- _Selected extract_
[mlir][Linalg] Add support for tileAndDistribute on tensors.

scf.parallel is currently not a good fit for tiling on tensors. Instead provide a path to parallelism directly through scf.for. For now, this transformation ignores the distribution scheme and always does a block-cyclic mapping (where block is the tile size). Differential revision: https://reviews.llvm.org/D90475
2020-11-16 10:40:24 +00:00 · 2020-11-16 10:40:24 +00:00 · 7625742237
parent e0c92c6c03
commit 7625742237
8 changed files with 103 additions and 20 deletions
--- a/mlir/include/mlir/Dialect/SCF/EDSC/Builders.h
+++ b/mlir/include/mlir/Dialect/SCF/EDSC/Builders.h
@ -24,15 +24,15 @@ namespace edsc {

 /// Adapters for building loop nests using the builder and the location stored
 /// in ScopedContext. Actual builders are in scf::buildLoopNest.

- _Given request 1_
Answer these about the Linalg tileAndDistribute commit:
(a) What kind of mapping does the transformation always perform for now?
(b) How many files were changed?
(c) Which header file does the first diff modify?
- _Given request 2_
Write the next part of the Linalg tileAndDistribute commit, picking up after its final line.
The material that follows has no connection to the Linalg tileAndDistribute commit.

- _Collected material_

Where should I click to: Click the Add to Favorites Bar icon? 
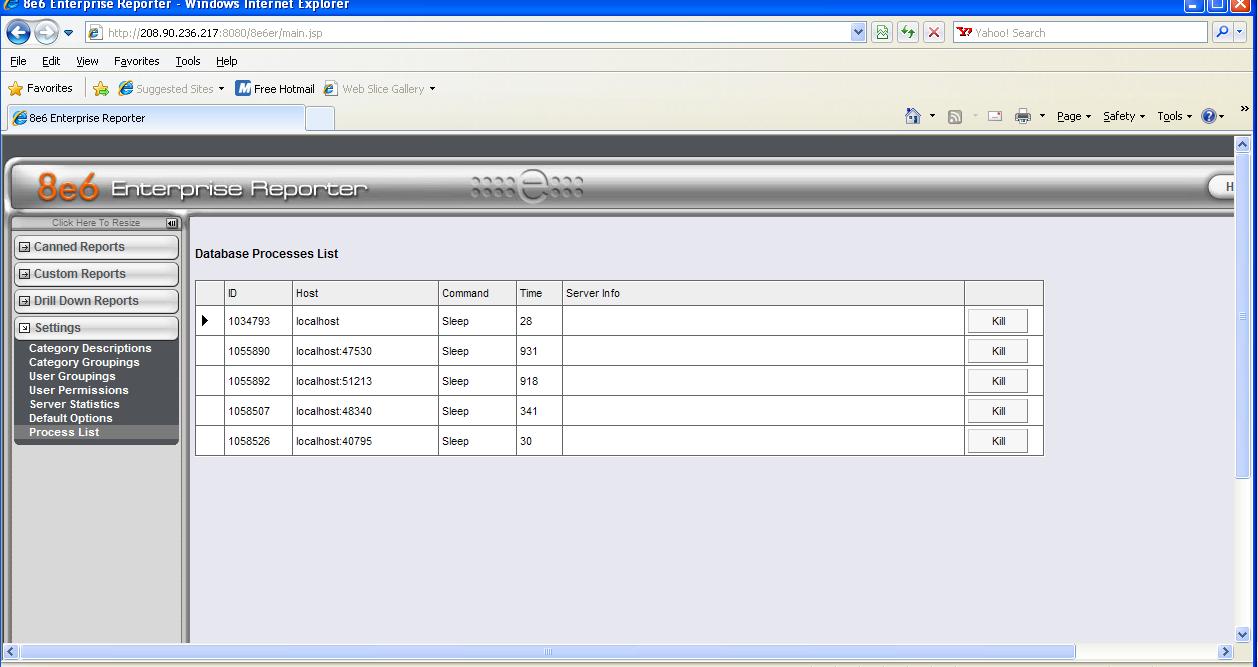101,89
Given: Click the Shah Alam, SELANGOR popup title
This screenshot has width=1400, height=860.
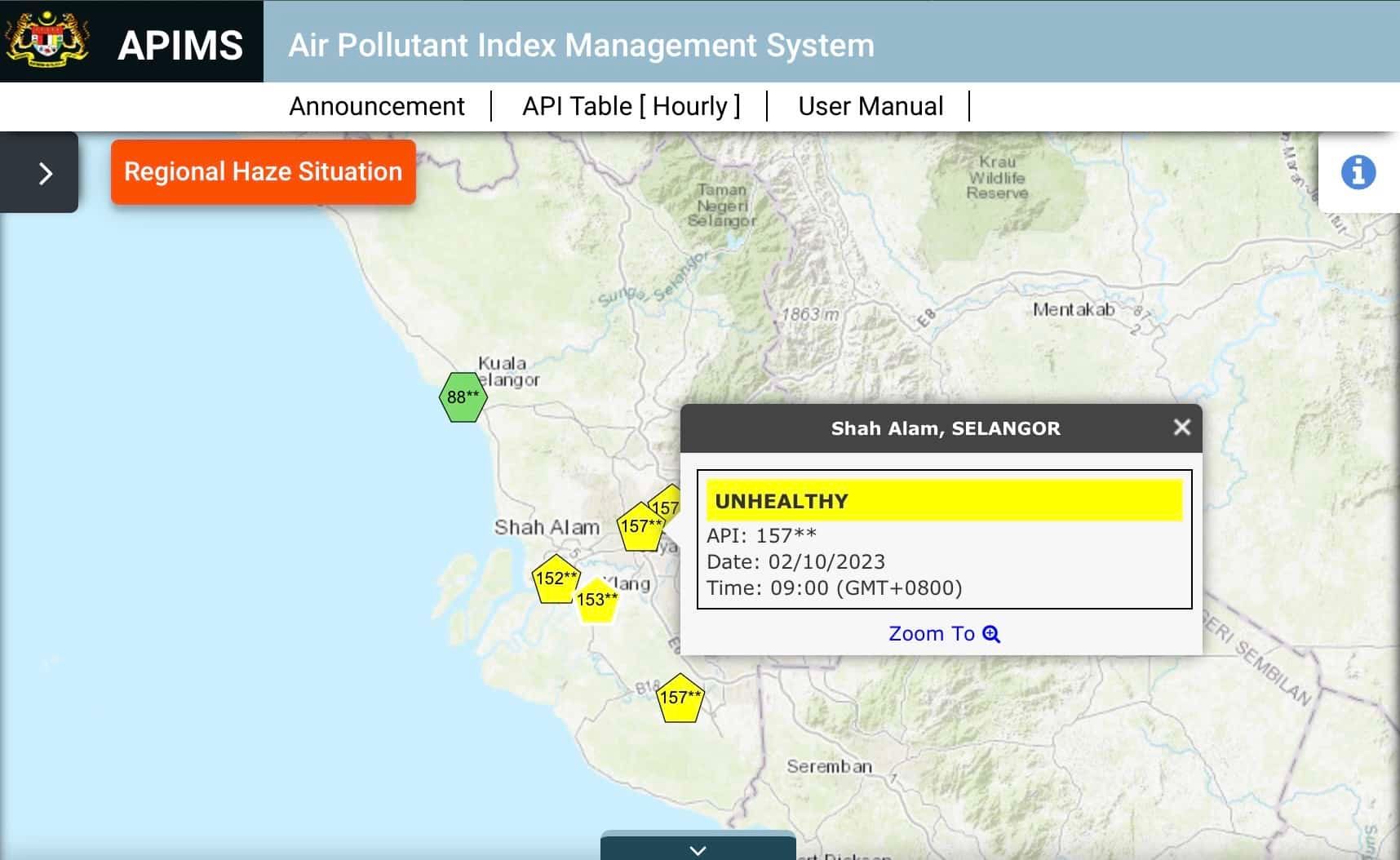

- _Written reply 1_
(a) A block-cyclic mapping, where the block is the tile size.
(b) 8 files.
(c) mlir/include/mlir/Dialect/SCF/EDSC/Builders.h

- _Written reply 2_
-scf::ValueVector loopNestBuilder(ValueRange lbs, ValueRange ubs,
+scf::LoopNest loopNestBuilder(ValueRange lbs, ValueRange ubs,
                                 ValueRange steps,
                                 function_ref<void(ValueRange)> fun = nullptr);
-scf::ValueVector loopNestBuilder(Value lb, Value ub, Value step,
+scf::LoopNest loopNestBuilder(Value lb, Value ub, Value step,
                                 function_ref<void(Value)> fun = nullptr);
-scf::ValueVector loopNestBuilder(
+scf::LoopNest loopNestBuilder(
    Value lb, Value ub, Value step, ValueRange iterArgInitValues,
    function_ref<scf::ValueVector(Value, ValueRange)> fun = nullptr);
-scf::ValueVector loopNestBuilder(
+scf::LoopNest loopNestBuilder(
    ValueRange lbs, ValueRange ubs, ValueRange steps,
    ValueRange iterArgInitValues,
    function_ref<scf::ValueVector(ValueRange, ValueRange)> fun = nullptr);
--- a/mlir/include/mlir/Dialect/SCF/SCF.h
+++ b/mlir/include/mlir/Dialect/SCF/SCF.h
@ -51,6 +51,11 @@ ParallelOp getParallelForInductionVarOwner(Value val);

 /// An owning vector of values, handy to return from functions.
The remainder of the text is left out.